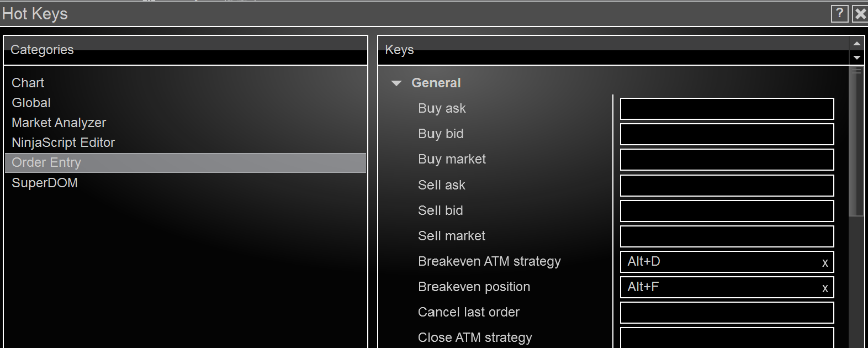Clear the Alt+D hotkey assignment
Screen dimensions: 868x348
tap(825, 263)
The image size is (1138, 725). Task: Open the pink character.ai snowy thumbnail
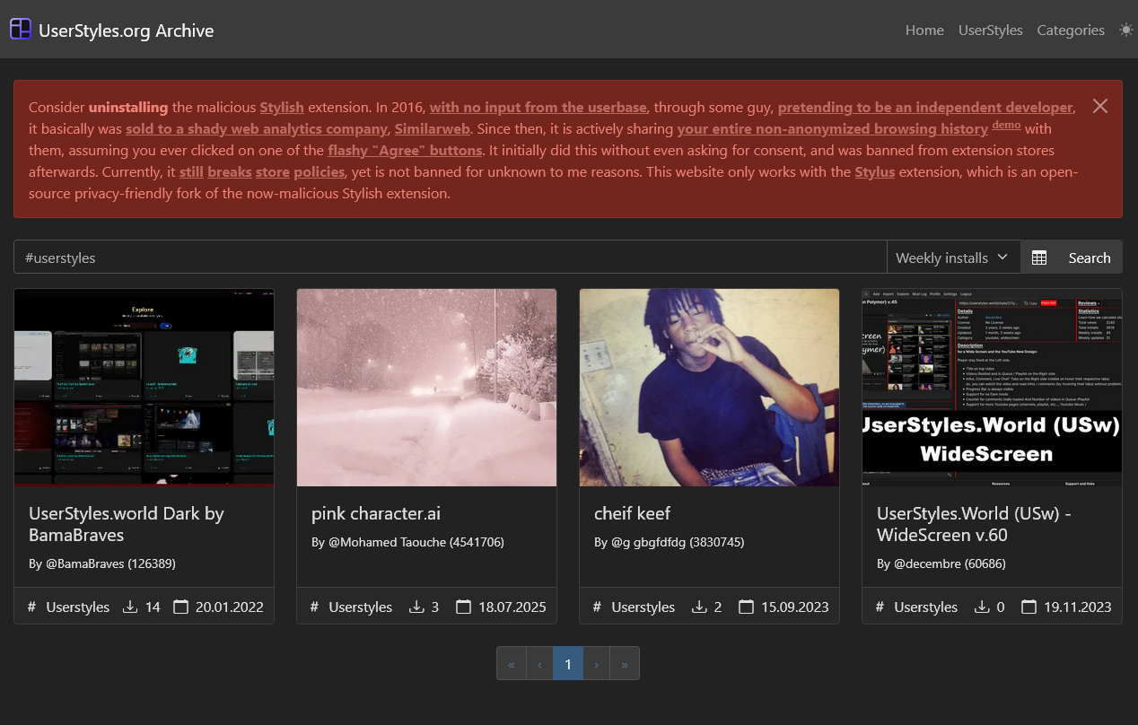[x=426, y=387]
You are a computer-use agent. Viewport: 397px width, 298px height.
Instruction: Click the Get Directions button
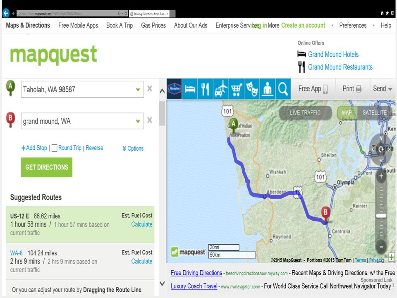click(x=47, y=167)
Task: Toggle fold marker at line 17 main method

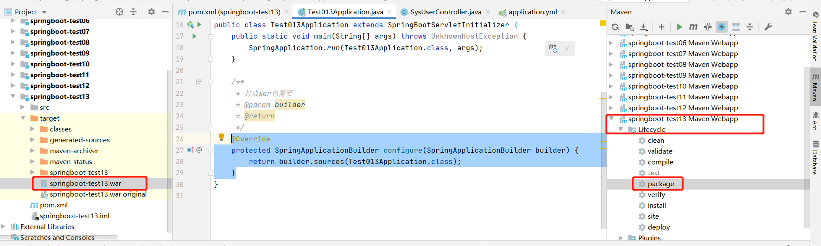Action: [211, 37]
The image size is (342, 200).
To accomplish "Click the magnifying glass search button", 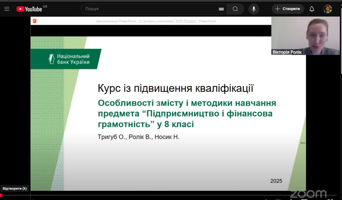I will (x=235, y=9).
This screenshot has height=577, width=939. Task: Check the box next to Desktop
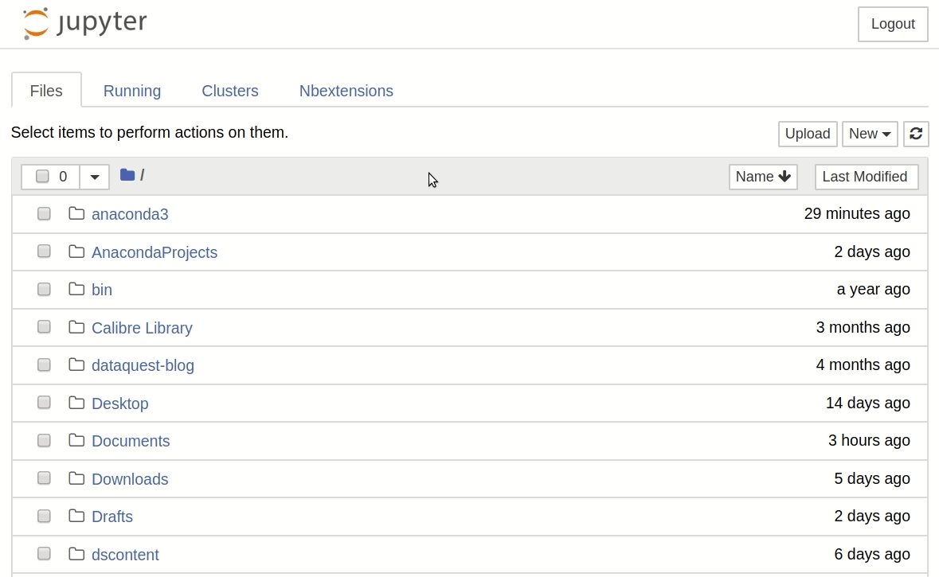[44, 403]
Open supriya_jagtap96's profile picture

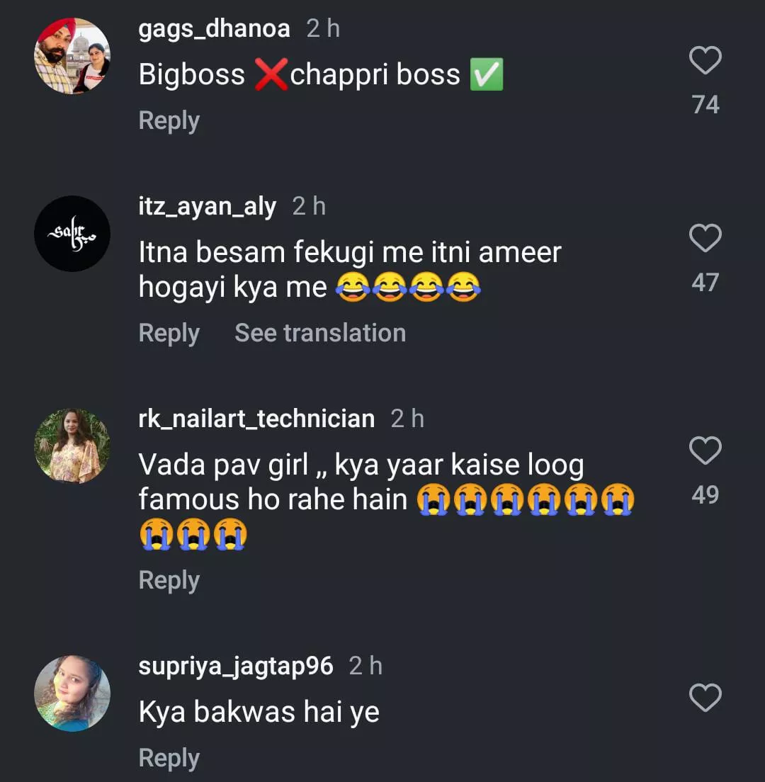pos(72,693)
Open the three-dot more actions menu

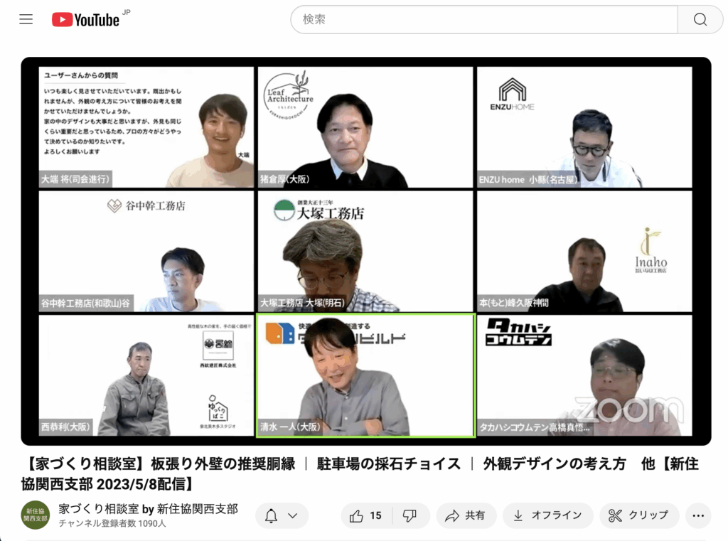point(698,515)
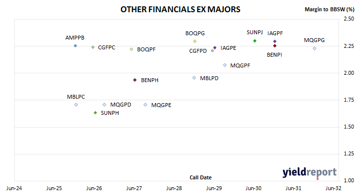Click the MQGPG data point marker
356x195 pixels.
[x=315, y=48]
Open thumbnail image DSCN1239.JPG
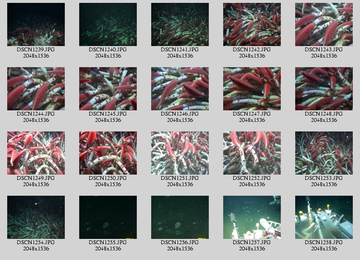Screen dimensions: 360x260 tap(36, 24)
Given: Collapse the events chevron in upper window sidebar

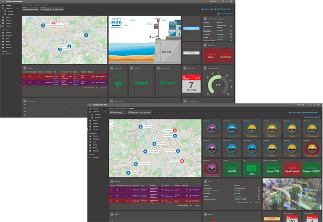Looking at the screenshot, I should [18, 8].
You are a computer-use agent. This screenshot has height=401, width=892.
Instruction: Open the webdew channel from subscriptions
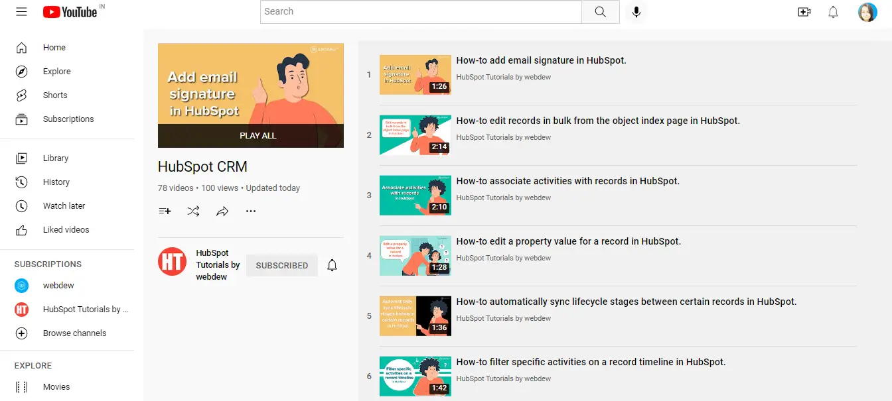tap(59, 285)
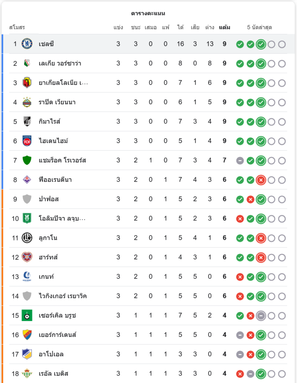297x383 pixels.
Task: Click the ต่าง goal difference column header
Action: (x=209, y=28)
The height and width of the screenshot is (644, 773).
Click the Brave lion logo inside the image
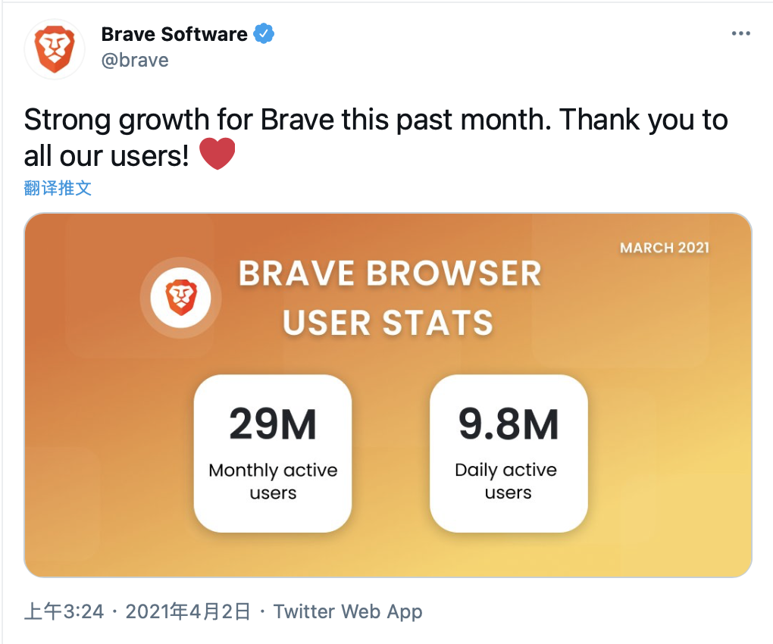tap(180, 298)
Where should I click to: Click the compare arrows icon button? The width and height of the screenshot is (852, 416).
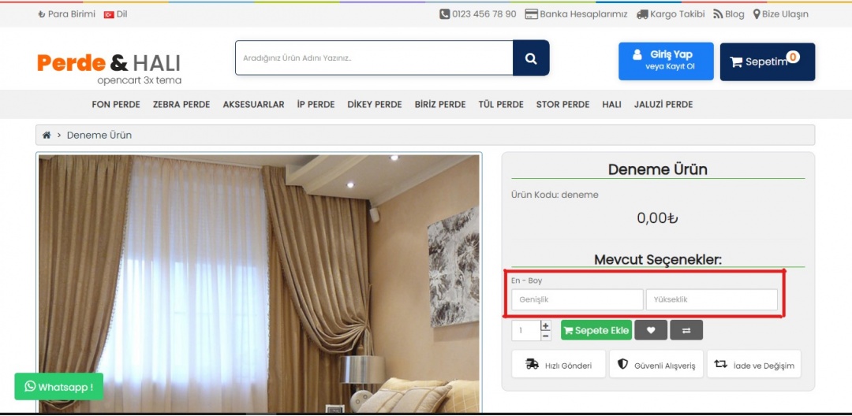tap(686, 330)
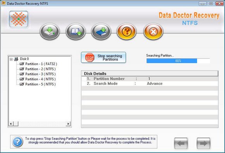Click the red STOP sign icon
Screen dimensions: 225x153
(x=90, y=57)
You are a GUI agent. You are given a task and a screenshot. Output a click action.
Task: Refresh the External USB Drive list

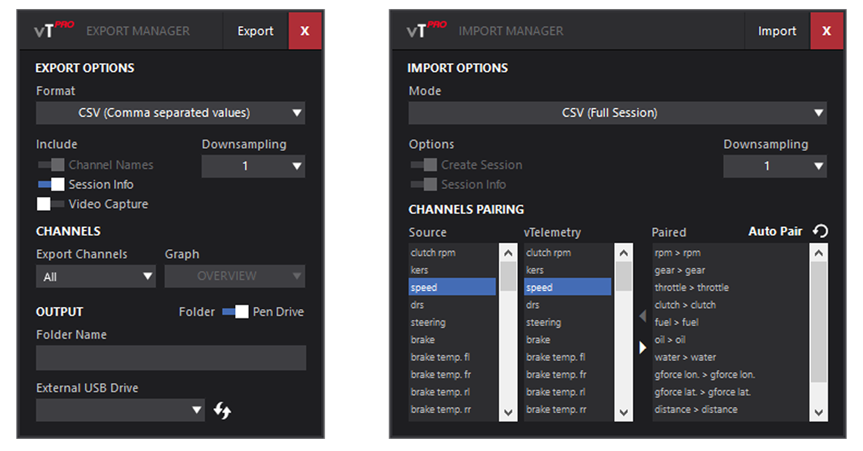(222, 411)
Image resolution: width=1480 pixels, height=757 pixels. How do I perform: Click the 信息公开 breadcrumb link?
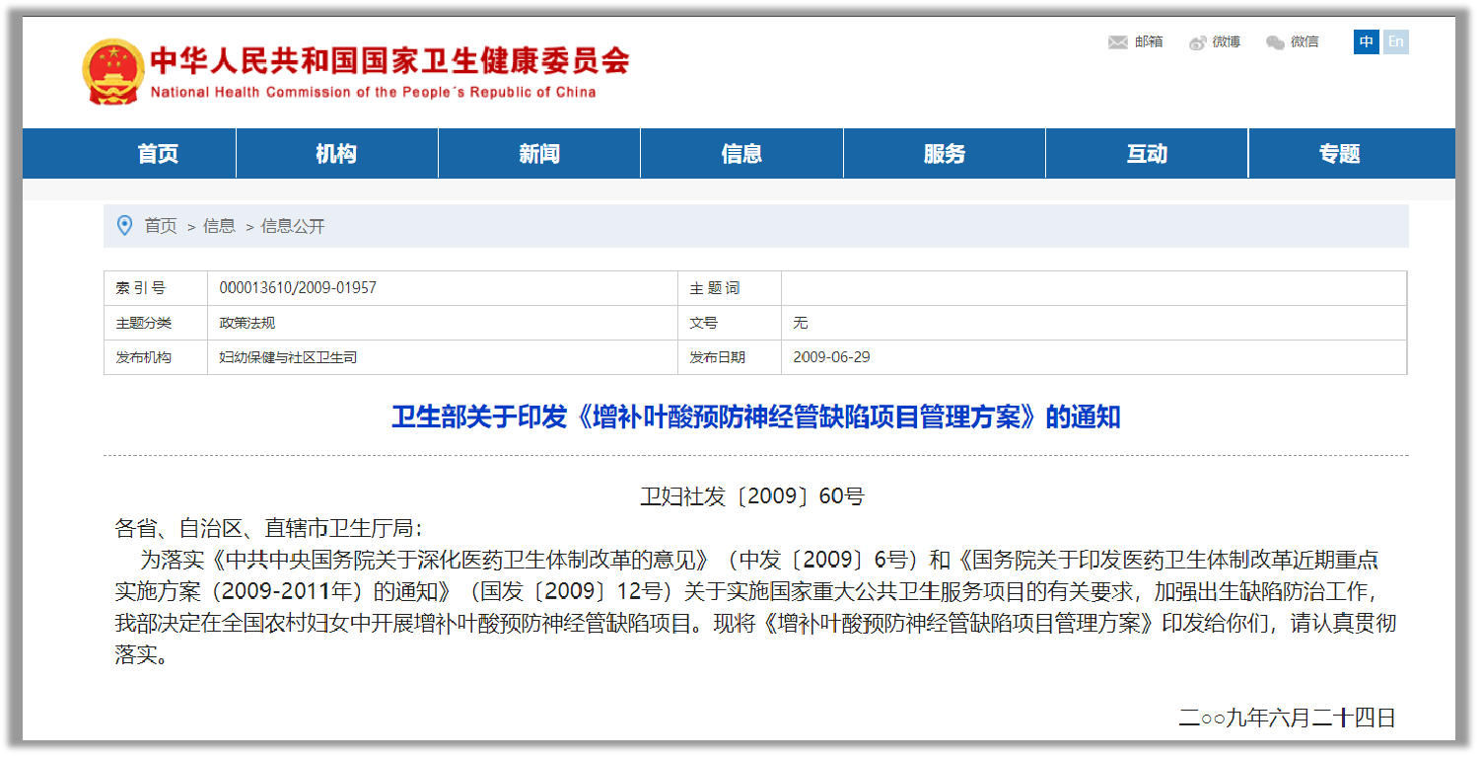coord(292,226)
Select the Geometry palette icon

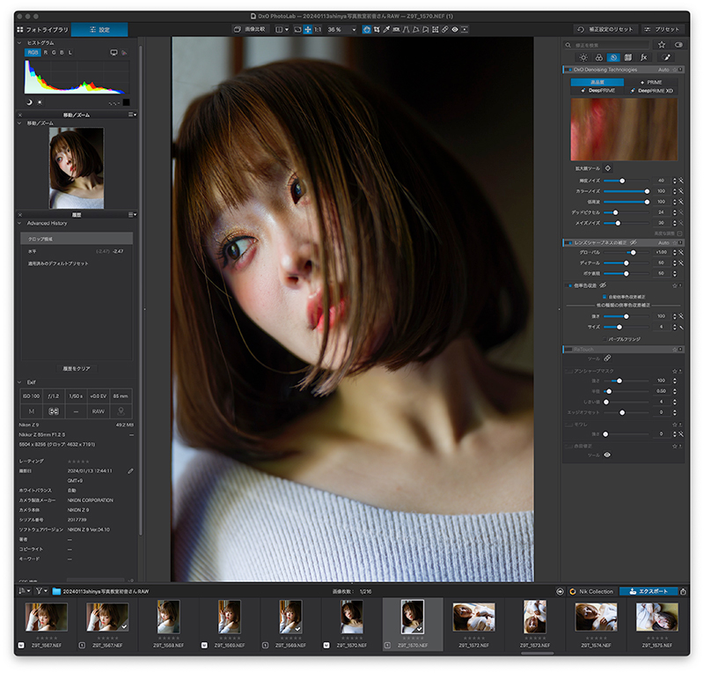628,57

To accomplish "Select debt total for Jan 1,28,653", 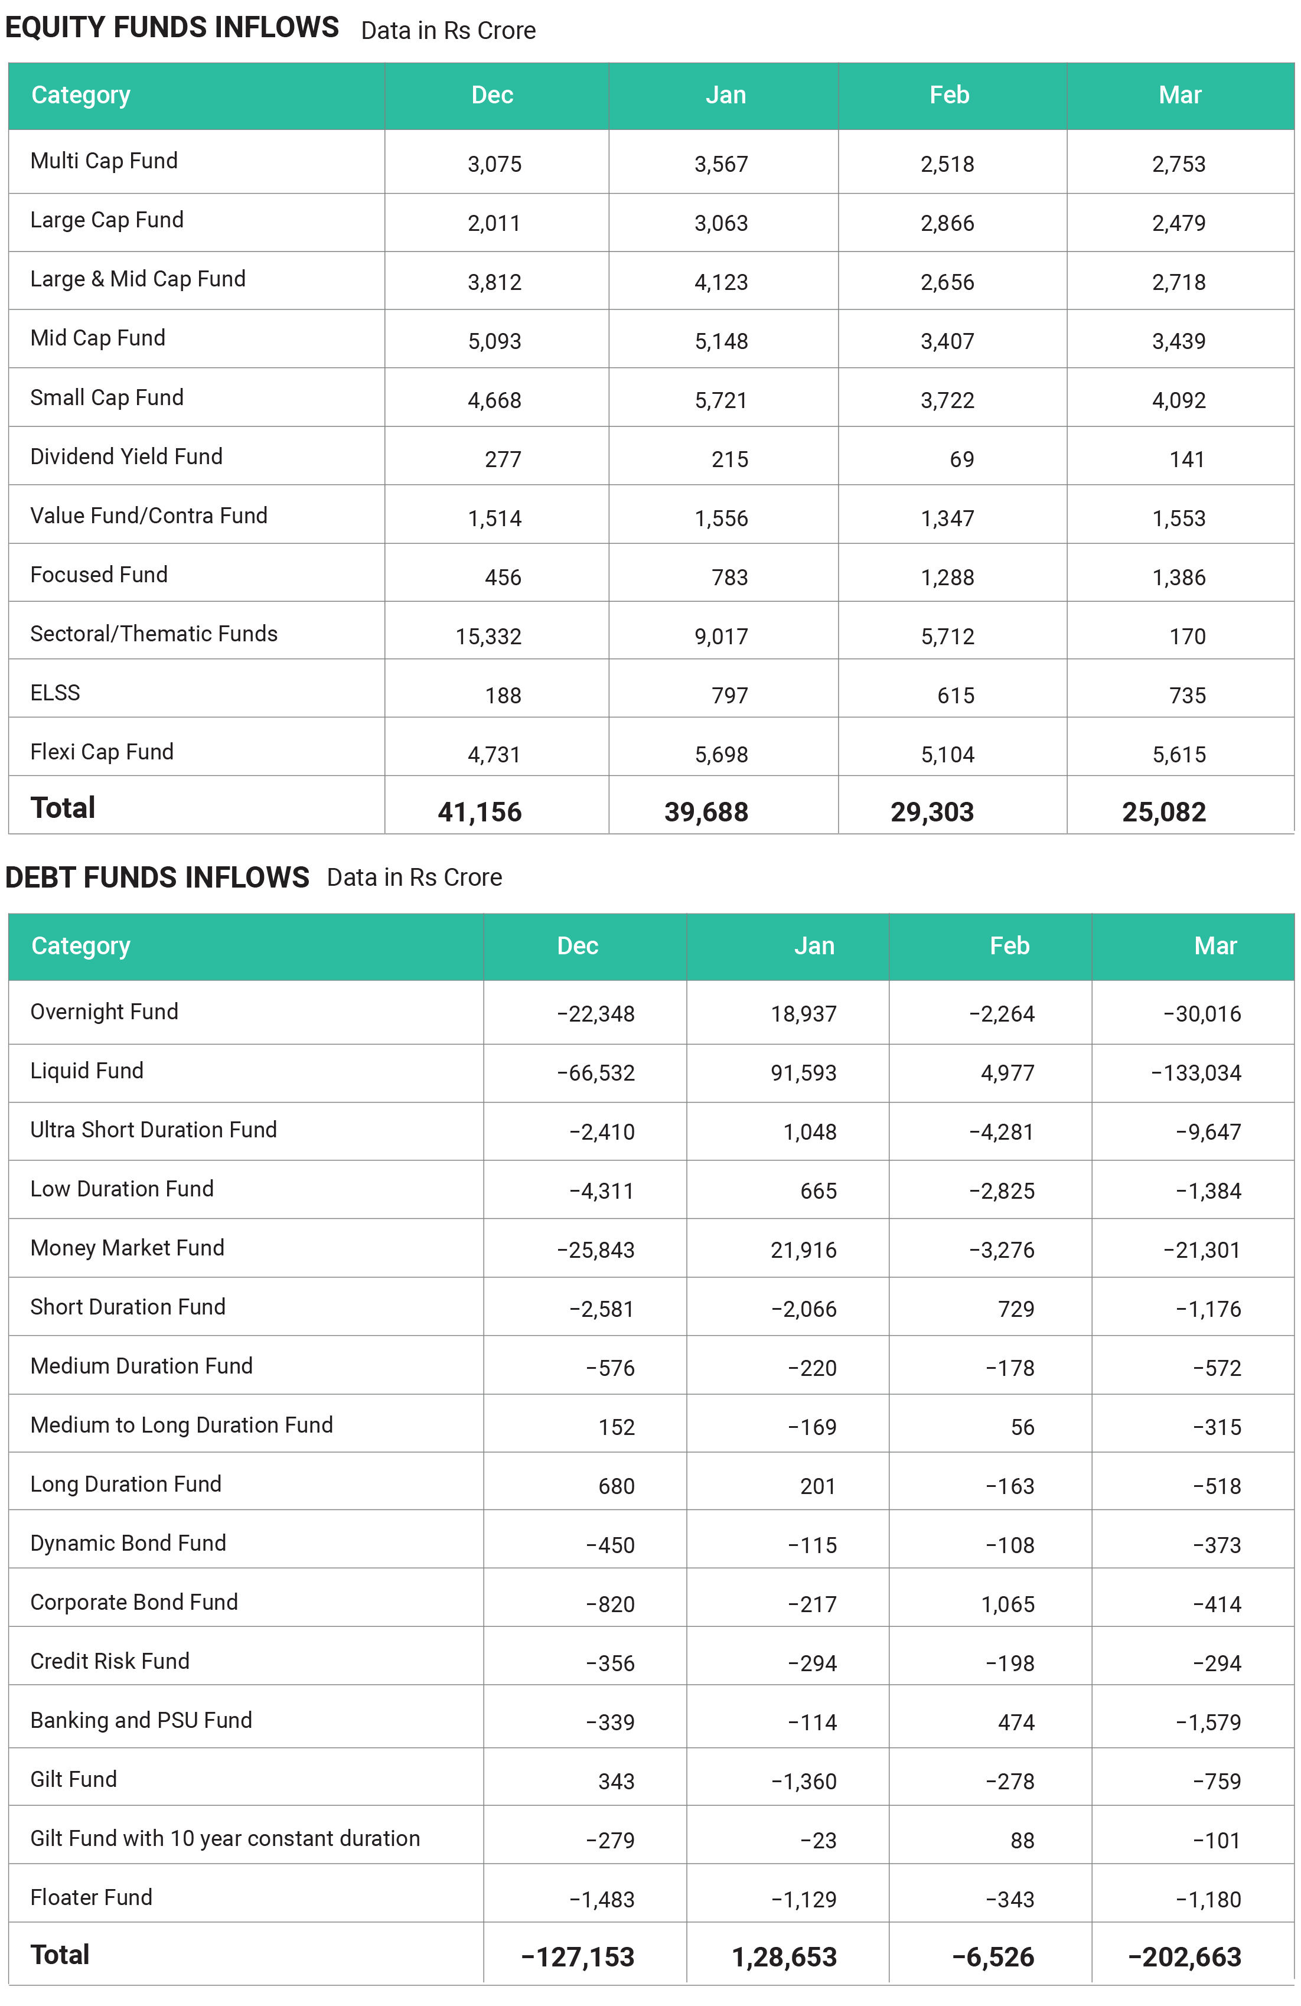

+++

(What you should do)
Every line holding the word "computer" should be copied out of the records above.

(Response box)
You are a computer-use agent. Viewport: 397px width, 298px height.
You are a computer-use agent. This screenshot has height=401, width=892.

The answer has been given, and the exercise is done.